Using a graph of the abnormal predictive value versus the positive predictive value for the determination of outlier laboratories in the National Health Service cervical screening programme.

OBJECTIVE: The positive predictive value (PPV) for the detection of cervical intraepithelial neoplasia (CIN) grade 2 or worse of referral to colposcopy from moderate dyskaryosis or worse (equivalent to high-grade squamous intraepithelial lesion or worse) is a standard performance measure in the National Health Service cervical screening programme.

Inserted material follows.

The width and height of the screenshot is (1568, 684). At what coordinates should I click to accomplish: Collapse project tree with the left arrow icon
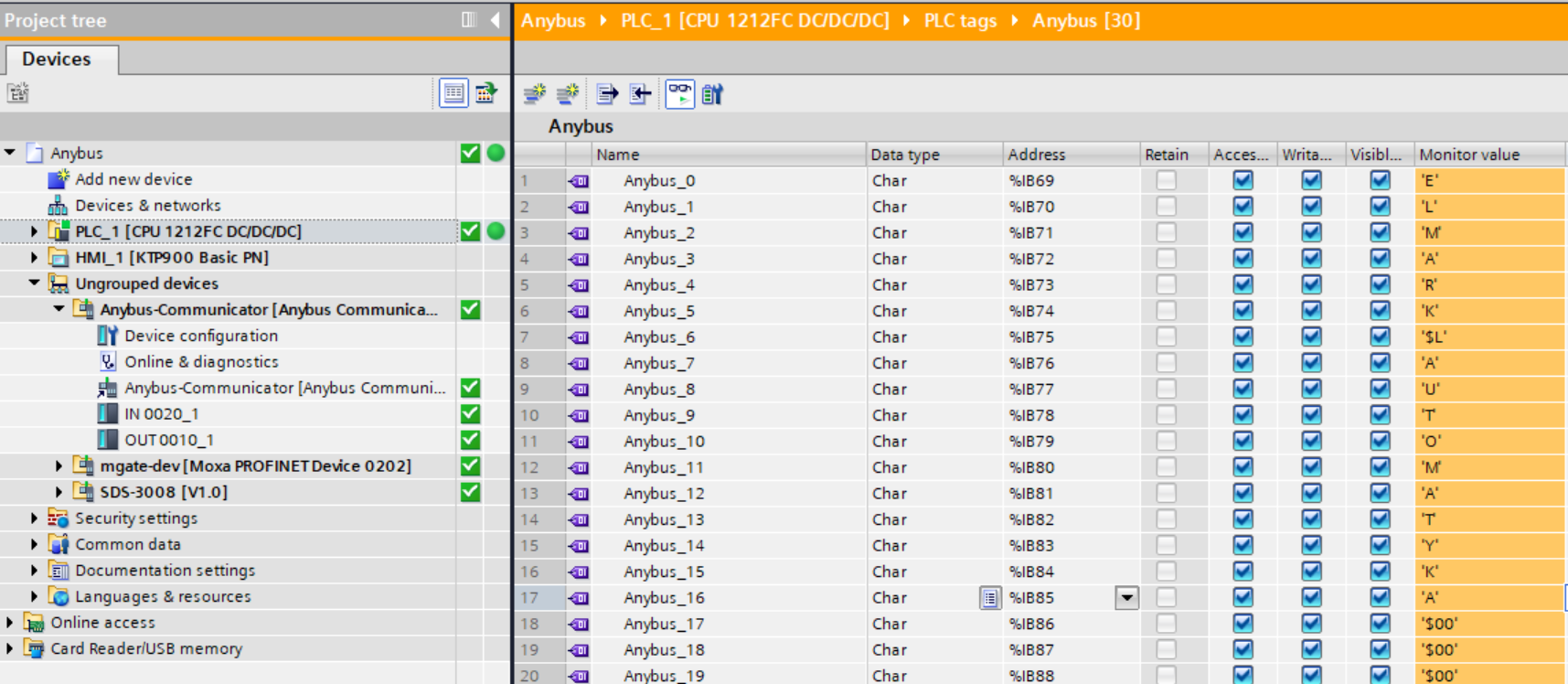495,20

The current target is to examine 'outlier' laboratories with PPVs outside the 10th-90th percentile, which automatically identifies 20% of laboratories for further investigation. A more targeted method of identifying outliers may be more useful. METHODS: A similar measure to the PPV, the abnormal predictive value (APV), can be defined as the predictive value for CIN2 or worse for referrals from borderline (includes atypical squamous and glandular cells) and mild dyskaryosis (equivalent to low-grade squamous intraepithelial lesion) combined. A scatter plot of the APV versus the PPV can be produced (the APV-PPV diagram). Three kinds of 'outlier' can be defined on the diagram to help determine laboratories with unusual data. These are termed a true outlier value (TOV) or an extreme value (EV) for either PPV or APV, or a residual extreme value (REV) from the APV-PPV best line of fit. RESULTS: Using annual return information for 2007/8 from 124 laboratories, two were defined as having EVs for PPV (both had a relatively low PPV of 62%). For APV, four laboratories were considered to have EVs of 34%, 34%, 34% and 4% and one was considered to be a TO with an APV of 45%. Five were identified as REV laboratories, although three of these were also identified as having extreme or outlier values, leaving two that had not been identified by the other methods. A total of eight (6%) laboratories were therefore identified as meriting further investigation using this methodology. CONCLUSIONS: The method proposed could be a useful alternative to the current method of identifying outliers. Slide exchange studies between the identified laboratories, particularly those at opposing ends of the diagram, or other further investigations of such laboratories, may be instructive in understanding why such variation occurs, and could therefore potentially, lead to improvements in the national programme.